• _Task details_
Among the records below, find the line that has "Ttranslating to hebrew (76, 350)"; from there, give the lines again exactly, and stop after the line that has "Пазаруване (14, 2444)".

Pixel coordinate grounding data:
□ □ □

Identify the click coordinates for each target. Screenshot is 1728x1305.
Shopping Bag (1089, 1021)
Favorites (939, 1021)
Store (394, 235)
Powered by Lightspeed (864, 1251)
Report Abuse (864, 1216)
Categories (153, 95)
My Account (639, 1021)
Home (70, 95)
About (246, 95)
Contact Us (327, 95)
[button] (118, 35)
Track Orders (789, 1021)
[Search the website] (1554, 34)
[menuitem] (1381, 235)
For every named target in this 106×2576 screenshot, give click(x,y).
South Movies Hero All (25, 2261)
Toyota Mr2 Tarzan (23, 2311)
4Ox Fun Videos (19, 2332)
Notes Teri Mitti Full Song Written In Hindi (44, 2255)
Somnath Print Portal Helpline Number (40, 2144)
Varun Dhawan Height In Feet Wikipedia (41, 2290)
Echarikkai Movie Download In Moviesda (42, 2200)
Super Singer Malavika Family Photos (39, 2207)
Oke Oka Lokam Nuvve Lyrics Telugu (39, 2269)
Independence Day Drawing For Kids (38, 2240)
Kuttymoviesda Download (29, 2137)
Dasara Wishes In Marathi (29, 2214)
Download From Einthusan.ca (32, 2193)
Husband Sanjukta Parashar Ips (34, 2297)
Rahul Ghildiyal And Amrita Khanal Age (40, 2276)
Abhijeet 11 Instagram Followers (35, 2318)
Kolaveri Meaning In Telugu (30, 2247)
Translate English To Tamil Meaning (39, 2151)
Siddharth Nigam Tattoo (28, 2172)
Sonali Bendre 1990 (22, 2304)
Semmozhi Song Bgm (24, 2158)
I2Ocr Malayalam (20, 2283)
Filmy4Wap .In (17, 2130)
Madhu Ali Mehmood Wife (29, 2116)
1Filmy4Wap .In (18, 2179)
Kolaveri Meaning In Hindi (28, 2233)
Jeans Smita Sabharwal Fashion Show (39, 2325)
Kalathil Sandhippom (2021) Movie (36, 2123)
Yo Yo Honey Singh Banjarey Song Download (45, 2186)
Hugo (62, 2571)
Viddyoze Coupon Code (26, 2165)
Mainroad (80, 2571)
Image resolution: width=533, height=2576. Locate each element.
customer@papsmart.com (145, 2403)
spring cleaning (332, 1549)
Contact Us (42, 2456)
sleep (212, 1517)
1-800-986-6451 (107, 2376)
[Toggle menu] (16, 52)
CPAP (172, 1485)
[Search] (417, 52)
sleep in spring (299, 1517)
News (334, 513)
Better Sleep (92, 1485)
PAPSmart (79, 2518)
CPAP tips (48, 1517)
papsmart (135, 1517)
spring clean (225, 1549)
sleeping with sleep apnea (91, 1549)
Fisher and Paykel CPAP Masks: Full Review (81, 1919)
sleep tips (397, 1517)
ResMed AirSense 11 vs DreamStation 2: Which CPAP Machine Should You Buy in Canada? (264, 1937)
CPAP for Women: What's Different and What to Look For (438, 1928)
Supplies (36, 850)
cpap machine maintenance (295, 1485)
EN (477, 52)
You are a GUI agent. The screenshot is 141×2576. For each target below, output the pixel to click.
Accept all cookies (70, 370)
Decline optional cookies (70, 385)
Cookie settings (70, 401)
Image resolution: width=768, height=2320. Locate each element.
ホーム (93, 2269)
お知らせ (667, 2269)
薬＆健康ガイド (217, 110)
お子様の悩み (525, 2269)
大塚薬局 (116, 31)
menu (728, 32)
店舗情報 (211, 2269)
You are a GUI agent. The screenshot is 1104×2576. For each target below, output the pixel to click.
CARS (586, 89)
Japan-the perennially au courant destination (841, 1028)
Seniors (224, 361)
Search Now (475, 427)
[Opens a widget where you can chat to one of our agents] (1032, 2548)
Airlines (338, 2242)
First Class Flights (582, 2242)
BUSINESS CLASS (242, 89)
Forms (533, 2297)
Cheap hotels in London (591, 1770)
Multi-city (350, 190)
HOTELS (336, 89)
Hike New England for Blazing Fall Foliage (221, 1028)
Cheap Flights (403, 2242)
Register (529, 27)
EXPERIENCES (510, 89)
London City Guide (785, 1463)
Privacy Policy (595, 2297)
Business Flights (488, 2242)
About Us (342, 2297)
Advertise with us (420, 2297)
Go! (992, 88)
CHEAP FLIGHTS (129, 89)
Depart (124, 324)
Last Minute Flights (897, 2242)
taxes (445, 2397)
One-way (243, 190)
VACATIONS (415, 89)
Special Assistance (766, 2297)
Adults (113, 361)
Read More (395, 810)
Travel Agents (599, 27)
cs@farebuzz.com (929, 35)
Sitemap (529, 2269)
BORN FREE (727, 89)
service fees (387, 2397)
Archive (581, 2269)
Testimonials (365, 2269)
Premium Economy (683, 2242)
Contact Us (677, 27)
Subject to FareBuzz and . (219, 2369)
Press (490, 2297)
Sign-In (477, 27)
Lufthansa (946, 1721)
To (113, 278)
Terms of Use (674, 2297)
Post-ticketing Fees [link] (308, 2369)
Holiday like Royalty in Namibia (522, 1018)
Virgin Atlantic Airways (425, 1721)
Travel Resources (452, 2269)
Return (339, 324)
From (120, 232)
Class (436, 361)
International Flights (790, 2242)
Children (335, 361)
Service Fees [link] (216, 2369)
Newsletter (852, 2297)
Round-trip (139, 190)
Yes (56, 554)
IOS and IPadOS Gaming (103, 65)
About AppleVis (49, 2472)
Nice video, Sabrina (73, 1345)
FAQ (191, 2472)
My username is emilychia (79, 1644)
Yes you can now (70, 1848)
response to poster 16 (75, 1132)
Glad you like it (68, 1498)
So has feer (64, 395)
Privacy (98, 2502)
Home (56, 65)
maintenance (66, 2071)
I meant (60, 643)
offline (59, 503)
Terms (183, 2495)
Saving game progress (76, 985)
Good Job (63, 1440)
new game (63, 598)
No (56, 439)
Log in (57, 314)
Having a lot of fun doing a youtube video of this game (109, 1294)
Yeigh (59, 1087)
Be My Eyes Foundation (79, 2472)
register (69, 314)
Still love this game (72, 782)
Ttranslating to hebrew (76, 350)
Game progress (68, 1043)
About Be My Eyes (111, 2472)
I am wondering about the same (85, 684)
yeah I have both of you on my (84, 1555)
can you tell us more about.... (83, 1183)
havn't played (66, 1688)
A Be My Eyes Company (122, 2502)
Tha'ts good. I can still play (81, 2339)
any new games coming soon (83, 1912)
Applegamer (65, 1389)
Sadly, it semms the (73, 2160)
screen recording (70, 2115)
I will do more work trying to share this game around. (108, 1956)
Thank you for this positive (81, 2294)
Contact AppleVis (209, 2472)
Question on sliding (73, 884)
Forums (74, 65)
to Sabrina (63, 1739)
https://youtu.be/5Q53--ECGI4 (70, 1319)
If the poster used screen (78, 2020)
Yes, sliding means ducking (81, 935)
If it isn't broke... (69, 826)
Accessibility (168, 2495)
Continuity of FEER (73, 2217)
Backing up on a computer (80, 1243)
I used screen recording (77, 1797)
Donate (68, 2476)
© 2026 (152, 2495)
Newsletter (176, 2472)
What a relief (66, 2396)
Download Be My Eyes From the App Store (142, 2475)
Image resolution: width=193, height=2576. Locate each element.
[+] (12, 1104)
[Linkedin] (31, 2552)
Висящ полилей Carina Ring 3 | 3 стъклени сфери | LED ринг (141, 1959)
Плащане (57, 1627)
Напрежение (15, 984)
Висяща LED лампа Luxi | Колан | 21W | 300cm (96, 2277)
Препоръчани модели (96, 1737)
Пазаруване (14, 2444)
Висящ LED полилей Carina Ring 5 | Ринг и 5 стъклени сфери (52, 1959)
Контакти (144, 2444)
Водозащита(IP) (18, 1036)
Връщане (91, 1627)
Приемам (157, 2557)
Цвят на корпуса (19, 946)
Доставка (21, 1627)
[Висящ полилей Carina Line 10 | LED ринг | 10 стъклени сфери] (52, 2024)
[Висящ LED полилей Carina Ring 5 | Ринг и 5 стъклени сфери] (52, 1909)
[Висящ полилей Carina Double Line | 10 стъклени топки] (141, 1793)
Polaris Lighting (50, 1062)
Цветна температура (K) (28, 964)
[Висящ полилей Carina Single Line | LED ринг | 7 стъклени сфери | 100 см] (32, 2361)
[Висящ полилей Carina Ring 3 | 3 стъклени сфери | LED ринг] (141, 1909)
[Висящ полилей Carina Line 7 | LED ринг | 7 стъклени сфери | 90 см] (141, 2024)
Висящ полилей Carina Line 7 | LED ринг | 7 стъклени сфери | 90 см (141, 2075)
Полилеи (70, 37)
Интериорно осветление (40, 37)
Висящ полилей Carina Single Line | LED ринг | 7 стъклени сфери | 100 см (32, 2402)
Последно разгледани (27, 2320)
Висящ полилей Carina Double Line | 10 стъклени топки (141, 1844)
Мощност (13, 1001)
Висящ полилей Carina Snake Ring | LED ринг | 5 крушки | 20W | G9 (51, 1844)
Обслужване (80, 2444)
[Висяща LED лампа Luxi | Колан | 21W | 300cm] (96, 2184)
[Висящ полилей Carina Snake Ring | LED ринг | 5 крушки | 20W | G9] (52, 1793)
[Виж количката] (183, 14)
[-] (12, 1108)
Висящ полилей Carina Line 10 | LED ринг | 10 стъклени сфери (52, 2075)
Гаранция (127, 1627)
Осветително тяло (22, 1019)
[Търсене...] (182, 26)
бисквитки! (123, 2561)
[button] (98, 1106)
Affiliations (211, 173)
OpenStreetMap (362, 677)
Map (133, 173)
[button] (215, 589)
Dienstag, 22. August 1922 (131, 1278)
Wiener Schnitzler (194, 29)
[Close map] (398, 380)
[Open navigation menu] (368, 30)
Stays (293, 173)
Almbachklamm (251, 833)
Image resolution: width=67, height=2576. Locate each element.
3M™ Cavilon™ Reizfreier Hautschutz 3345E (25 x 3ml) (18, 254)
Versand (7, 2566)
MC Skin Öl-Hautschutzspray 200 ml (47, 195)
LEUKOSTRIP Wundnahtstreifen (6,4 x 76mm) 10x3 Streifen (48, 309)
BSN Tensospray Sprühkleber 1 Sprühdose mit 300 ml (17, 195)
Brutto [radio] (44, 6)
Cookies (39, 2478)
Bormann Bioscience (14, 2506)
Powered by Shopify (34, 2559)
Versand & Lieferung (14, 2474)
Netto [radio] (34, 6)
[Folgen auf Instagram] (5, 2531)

□ □ □

• _Your response_
Ttranslating to hebrew (76, 350)
Game progress (68, 1043)
About Be My Eyes (111, 2472)
I am wondering about the same (85, 684)
yeah I have both of you on my (84, 1555)
can you tell us more about.... (83, 1183)
havn't played (66, 1688)
A Be My Eyes Company (122, 2502)
Tha'ts good. I can still play (81, 2339)
any new games coming soon (83, 1912)
Applegamer (65, 1389)
Sadly, it semms the (73, 2160)
screen recording (70, 2115)
I will do more work trying to share this game around. (108, 1956)
Thank you for this positive (81, 2294)
Contact AppleVis (209, 2472)
Question on sliding (73, 884)
Forums (74, 65)
to Sabrina (63, 1739)
https://youtu.be/5Q53--ECGI4 (70, 1319)
If the poster used screen (78, 2020)
Yes, sliding means ducking (81, 935)
If it isn't broke... (69, 826)
Accessibility (168, 2495)
Continuity of FEER (73, 2217)
Backing up on a computer (80, 1243)
I used screen recording (77, 1797)
Donate (68, 2476)
© 2026 (152, 2495)
Newsletter (176, 2472)
What a relief (66, 2396)
Download Be My Eyes From the App Store (142, 2475)
Image resolution: width=193, height=2576. Locate each element.
[+] (12, 1104)
[Linkedin] (31, 2552)
Висящ полилей Carina Ring 3 | 3 стъклени сфери | LED ринг (141, 1959)
Плащане (57, 1627)
Напрежение (15, 984)
Висяща LED лампа Luxi | Колан | 21W | 300cm (96, 2277)
Препоръчани модели (96, 1737)
Пазаруване (14, 2444)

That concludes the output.